IRS Clarifies Effective Date of New IRA Rollover Timing Restriction

As we discussed in a post earlier this year, the United States Tax Court issued a decision in early 2014 which will significantly restrict the ability of IRA owners to take a distribution from an IRA with the intention of escaping tax by rolling it over to another IRA within 60 days.  Code Section 408(d)(3)(B) states that the rollover exclusion does not apply to a second IRA distribution if, at any time during the 1-year period ending on the date of the second distribution, the individual received a previous IRA distribution and rolled it over into an IRA.  For many years, the IRA industry believed that the “once a year” limitation applied on an IRA-by-IRA basis, and not globally to all IRAs owned by a single individual.

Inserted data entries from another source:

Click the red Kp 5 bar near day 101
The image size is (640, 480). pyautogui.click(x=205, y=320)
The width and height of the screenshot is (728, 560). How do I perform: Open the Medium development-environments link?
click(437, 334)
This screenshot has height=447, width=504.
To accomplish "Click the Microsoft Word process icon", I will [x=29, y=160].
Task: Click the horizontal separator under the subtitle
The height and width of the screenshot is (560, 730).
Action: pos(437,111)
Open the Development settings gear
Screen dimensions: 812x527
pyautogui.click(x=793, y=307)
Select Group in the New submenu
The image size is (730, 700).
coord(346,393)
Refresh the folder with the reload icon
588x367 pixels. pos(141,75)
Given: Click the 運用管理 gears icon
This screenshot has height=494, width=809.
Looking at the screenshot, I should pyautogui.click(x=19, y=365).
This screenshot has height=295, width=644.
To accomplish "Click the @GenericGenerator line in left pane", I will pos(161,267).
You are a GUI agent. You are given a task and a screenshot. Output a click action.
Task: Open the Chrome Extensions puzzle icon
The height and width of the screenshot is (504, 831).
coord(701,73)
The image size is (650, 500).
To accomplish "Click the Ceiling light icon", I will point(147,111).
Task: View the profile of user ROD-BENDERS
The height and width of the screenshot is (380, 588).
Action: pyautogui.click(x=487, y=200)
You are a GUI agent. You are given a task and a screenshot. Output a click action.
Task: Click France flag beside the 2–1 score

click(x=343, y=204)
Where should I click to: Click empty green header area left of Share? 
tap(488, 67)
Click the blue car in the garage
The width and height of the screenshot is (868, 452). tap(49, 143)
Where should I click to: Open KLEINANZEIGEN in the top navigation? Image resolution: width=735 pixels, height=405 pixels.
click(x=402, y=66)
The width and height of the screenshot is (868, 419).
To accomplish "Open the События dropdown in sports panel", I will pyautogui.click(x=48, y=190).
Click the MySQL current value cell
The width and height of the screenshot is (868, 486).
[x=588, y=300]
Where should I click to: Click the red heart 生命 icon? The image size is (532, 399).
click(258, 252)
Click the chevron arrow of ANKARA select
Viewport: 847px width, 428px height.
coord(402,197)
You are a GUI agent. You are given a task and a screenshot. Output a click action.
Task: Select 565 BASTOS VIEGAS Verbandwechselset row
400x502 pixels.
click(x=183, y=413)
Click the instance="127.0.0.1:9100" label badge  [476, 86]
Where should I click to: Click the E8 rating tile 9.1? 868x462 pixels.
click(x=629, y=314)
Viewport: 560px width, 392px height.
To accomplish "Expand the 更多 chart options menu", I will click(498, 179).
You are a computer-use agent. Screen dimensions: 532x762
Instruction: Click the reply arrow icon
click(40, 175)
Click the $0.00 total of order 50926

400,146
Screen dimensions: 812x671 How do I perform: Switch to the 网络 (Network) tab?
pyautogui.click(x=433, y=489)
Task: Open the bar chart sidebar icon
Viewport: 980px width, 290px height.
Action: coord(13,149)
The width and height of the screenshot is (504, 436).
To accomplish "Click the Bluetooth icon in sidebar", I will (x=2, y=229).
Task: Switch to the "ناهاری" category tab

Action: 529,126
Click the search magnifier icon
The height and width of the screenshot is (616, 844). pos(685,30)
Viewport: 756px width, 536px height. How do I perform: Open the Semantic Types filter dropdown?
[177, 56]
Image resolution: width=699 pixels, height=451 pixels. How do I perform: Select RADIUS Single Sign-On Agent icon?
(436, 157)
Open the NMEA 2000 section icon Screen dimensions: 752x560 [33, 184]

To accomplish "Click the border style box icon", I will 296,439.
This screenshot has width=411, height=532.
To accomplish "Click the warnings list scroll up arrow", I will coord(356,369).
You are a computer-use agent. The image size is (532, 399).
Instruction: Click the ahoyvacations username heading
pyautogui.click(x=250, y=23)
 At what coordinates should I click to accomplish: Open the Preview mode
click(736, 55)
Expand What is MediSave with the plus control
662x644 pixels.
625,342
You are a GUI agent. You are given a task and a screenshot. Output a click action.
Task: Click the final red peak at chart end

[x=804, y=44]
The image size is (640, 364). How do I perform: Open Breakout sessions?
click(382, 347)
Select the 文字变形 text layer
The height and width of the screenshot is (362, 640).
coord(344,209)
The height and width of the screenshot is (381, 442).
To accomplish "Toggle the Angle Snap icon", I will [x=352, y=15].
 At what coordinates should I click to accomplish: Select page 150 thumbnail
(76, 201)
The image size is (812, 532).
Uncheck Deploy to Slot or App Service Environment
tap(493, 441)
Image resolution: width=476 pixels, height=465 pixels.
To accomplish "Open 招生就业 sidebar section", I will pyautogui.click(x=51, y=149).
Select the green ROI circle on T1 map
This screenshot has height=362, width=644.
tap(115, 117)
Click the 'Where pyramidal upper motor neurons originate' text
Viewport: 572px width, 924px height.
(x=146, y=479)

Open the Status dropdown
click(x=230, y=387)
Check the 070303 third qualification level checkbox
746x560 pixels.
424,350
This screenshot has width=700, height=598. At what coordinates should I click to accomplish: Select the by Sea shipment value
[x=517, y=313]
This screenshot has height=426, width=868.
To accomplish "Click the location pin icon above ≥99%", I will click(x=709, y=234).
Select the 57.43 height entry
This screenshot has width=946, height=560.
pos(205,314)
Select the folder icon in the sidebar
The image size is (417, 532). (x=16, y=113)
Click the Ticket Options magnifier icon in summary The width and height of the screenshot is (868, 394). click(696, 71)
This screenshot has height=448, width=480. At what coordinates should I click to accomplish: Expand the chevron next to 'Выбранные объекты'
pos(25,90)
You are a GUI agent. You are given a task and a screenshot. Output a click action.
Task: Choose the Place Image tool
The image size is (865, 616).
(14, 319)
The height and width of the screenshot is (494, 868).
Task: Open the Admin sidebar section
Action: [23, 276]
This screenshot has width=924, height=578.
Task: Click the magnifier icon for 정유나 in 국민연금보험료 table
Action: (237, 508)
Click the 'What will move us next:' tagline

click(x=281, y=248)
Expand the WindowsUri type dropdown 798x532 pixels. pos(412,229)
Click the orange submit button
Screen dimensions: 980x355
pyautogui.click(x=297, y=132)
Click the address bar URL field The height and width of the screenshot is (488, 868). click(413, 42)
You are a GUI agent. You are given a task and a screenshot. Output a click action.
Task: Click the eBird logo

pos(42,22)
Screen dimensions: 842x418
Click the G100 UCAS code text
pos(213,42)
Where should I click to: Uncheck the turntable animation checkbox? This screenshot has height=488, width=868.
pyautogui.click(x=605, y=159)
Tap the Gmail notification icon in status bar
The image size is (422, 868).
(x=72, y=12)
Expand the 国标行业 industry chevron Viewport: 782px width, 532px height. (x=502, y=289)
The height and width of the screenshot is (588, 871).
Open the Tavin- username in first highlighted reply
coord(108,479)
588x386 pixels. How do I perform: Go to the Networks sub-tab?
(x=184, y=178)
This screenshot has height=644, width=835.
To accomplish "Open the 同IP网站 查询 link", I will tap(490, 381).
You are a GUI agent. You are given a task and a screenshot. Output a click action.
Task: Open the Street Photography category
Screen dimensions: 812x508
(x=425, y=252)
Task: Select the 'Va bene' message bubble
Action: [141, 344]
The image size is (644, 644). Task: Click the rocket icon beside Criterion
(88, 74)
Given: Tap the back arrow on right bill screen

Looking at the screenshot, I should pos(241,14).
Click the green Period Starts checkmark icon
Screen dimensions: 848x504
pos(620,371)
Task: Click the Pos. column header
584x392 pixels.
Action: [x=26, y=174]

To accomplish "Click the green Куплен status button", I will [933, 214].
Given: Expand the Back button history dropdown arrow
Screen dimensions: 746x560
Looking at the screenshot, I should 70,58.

The Tax Court case, Bobrow v. Commissioner, held that the plain language of the statute requires that the limitation apply on an aggregate basis.  Subsequently, the IRS indicated in Announcement 2014-15 that it will follow the Bobrow decision and will apply the limitation on an aggregate basis.  However, and helpfully, the announcement also stated that it would not apply the aggregate limitation to distributions occurring before January 1, 2015.

The IRS recently issued Announcement 2014-32 which contains a helpful transition rule.  Essentially, the Notice indicates that a distribution that occurs during 2014 can be ignored when determining whether a 2015 distribution can be rolled over, as long as the 2015 distribution is from an IRA other than one that either made or received the 2014 distribution.  In other words, the aggregation rule applies to distributions from different IRAs only if each of the distributions occurs in 2015 or later.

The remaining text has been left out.